**What is required**
Repeat everything from the line containing "You are a computer-use agent. The" down to the line containing "pyautogui.click(x=242, y=20)", both of those lines included.

**Provided information**
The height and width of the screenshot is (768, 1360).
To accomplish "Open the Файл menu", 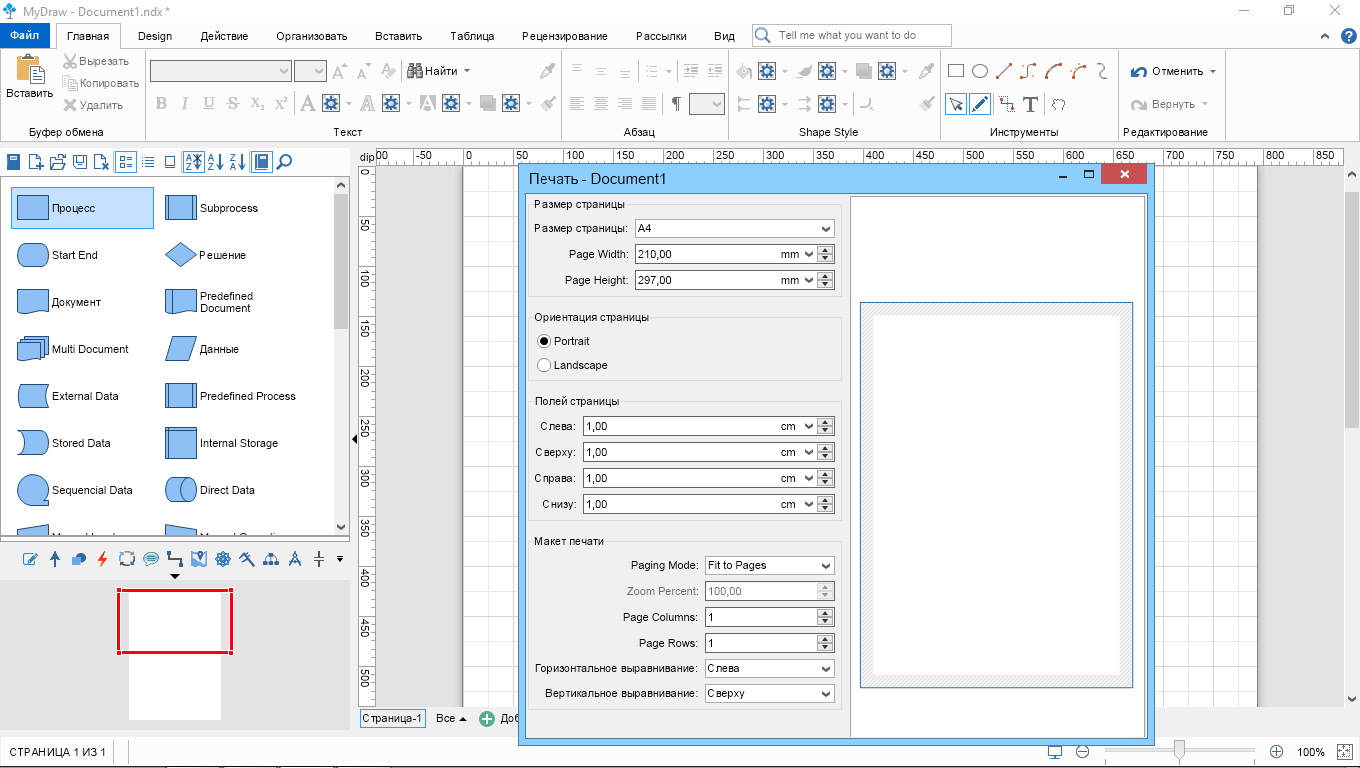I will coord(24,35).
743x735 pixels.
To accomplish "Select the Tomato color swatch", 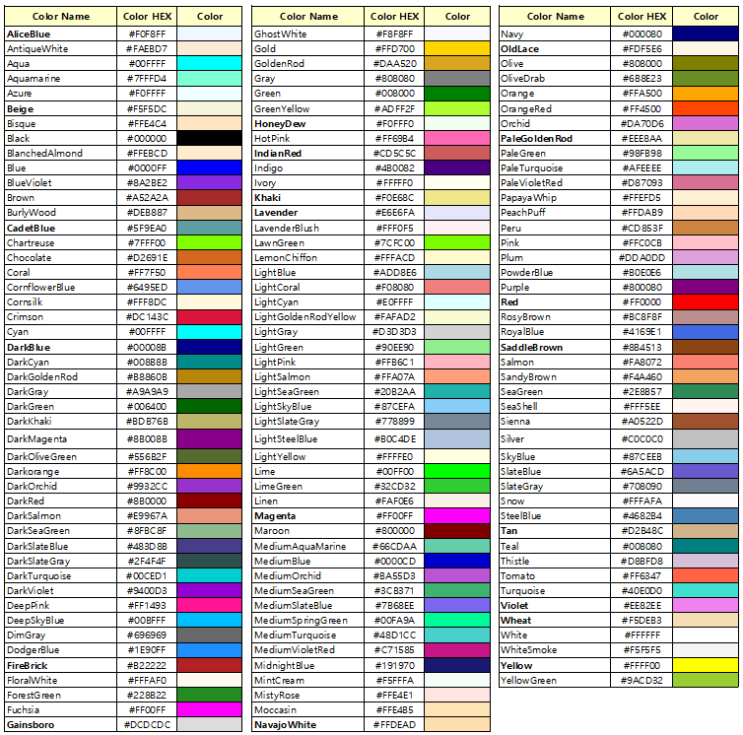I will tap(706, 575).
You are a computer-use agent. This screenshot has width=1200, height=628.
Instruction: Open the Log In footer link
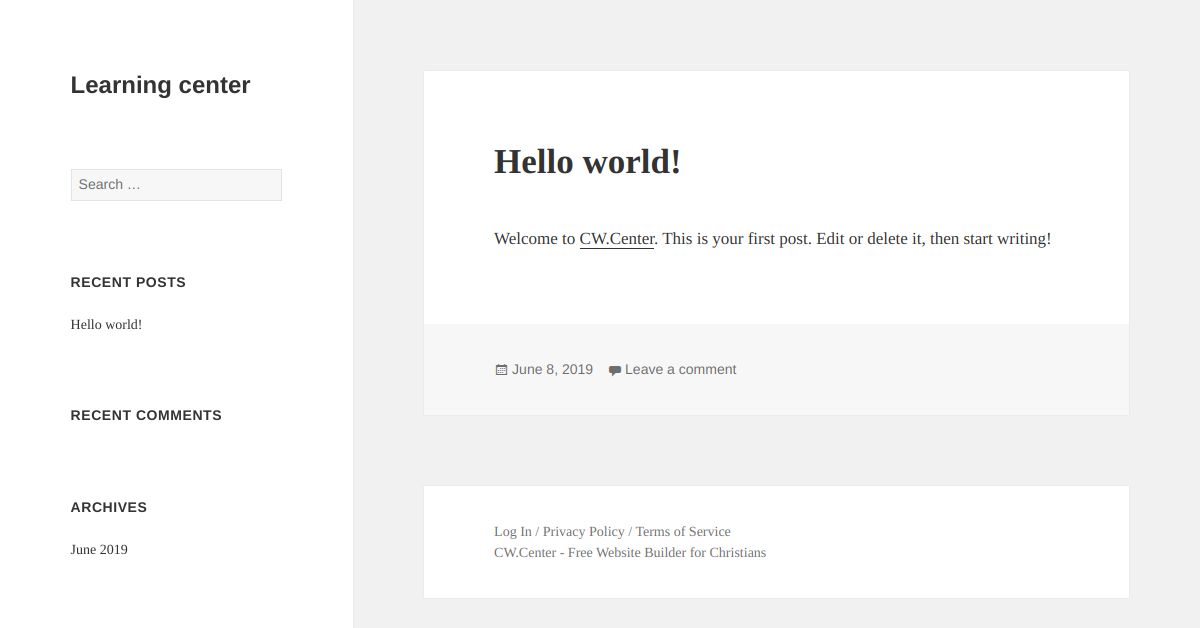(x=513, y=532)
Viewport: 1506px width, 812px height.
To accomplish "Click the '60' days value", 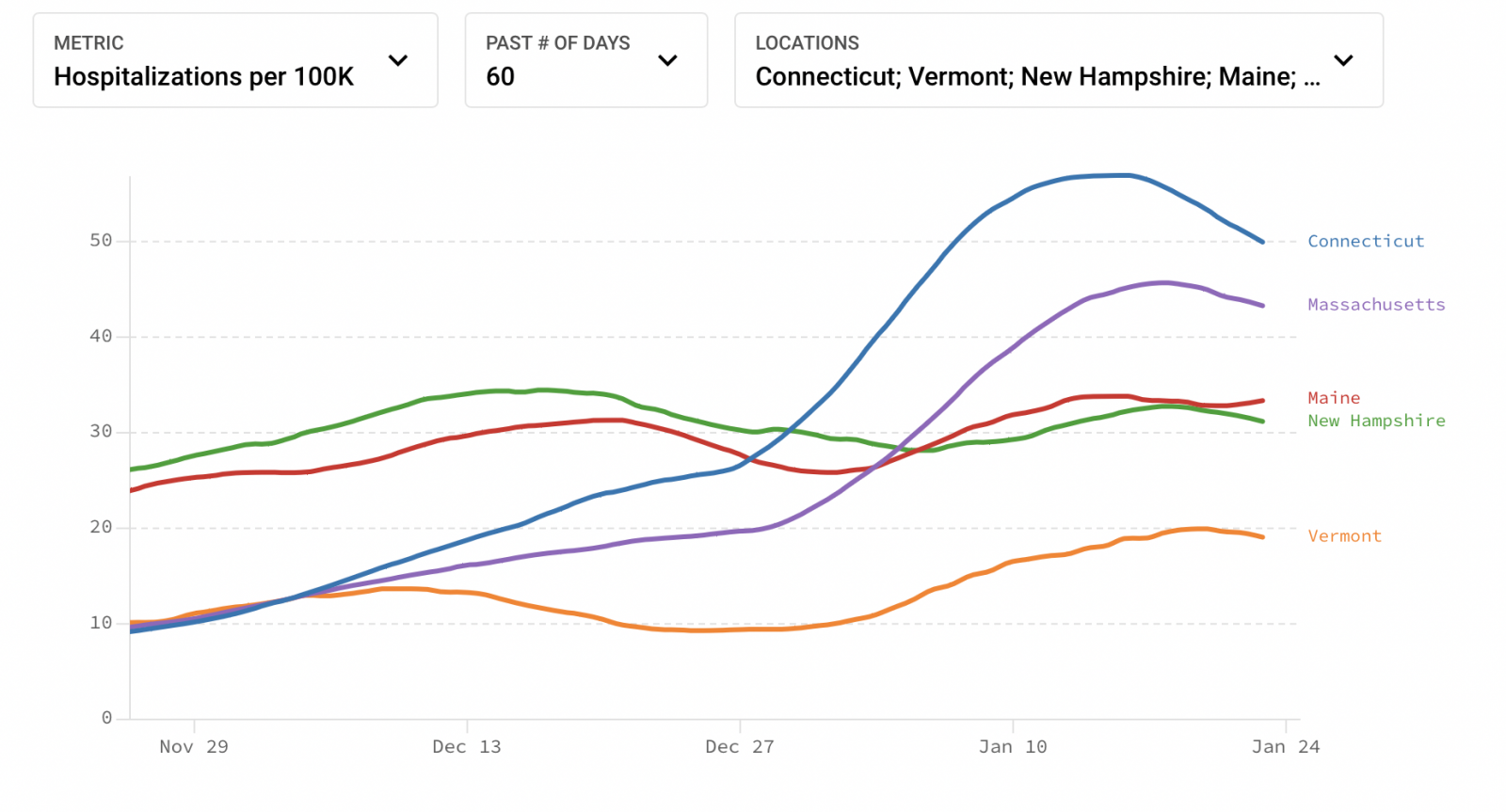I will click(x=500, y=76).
...
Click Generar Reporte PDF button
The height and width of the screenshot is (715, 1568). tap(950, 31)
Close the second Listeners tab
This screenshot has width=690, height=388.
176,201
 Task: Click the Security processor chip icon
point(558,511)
...
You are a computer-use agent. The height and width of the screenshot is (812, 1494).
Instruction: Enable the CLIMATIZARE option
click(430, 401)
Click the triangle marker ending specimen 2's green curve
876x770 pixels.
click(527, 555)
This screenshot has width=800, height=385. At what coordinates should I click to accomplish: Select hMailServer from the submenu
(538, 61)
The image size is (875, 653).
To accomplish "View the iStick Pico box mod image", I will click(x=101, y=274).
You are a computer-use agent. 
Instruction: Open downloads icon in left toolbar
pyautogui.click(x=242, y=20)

**Answer to this task**
You are a computer-use agent. The height and width of the screenshot is (812, 1494).
Instruction: Enable the CLIMATIZARE option
click(430, 401)
Click the triangle marker ending specimen 2's green curve
876x770 pixels.
click(527, 555)
This screenshot has width=800, height=385. At what coordinates should I click to accomplish: Select hMailServer from the submenu
(538, 61)
The image size is (875, 653).
To accomplish "View the iStick Pico box mod image", I will click(x=101, y=274).
You are a computer-use agent. 
Instruction: Open downloads icon in left toolbar
pyautogui.click(x=242, y=20)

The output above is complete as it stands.